L'Assemblée nationale a adopté hier soir, à une majorité de 78 voix contre 34, le projet de loi portant révision de la Constitution. Cette décision met fin à plusieurs semaines de consultations et de tensions politiques qui avaient polarisé l'opinion publique.
Le texte adopté prévoit notamment un renforcement des pouvoirs du Parlement en matière de contrôle de l'exécutif, une limitation à deux mandats présidentiels, et la création d'une Cour constitutionnelle indépendante composée de neuf membres nommés pour douze ans.

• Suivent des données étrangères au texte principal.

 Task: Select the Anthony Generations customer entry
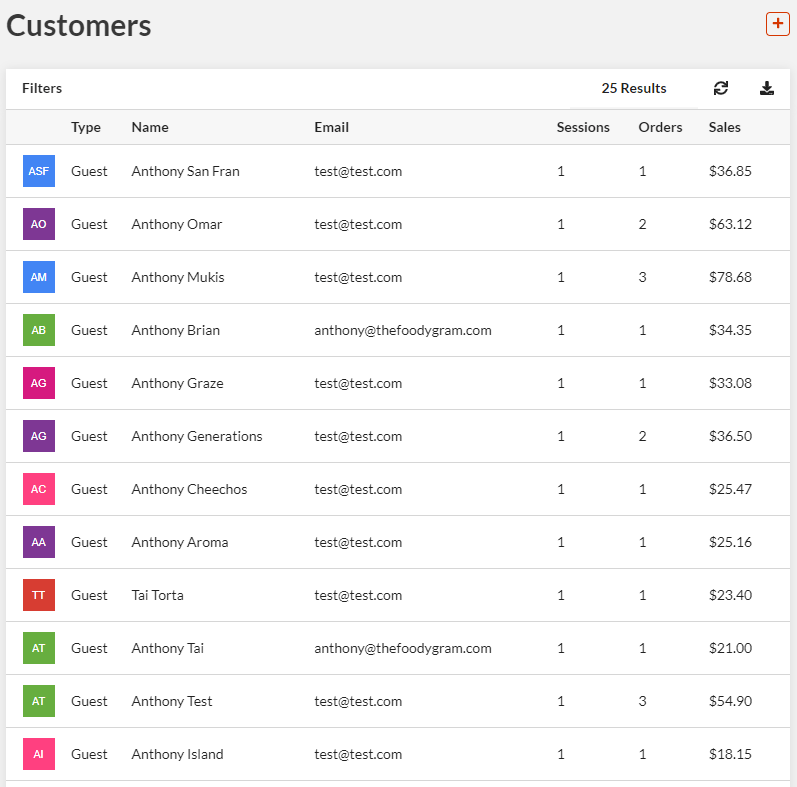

« C'est une victoire pour la démocratie », a déclaré le Président de l'Assemblée au sortir du vote, sous les applaudissements de la majorité. L'opposition, elle, a dénoncé « une réforme taillée sur mesure » pour consolider le pouvoir en place.
Les nouvelles dispositions entreront en vigueur après publication au Journal Officiel, prévue dans les quinze jours. Les partis d'opposition ont d'ores et déjà annoncé un recours devant la juridiction constitutionnelle compétente pour contester certaines dispositions.
Cette réforme intervient dans un contexte régional tendu, où plusieurs pays voisins ont connu des bouleversements institutionnels majeurs au cours des derniers mois.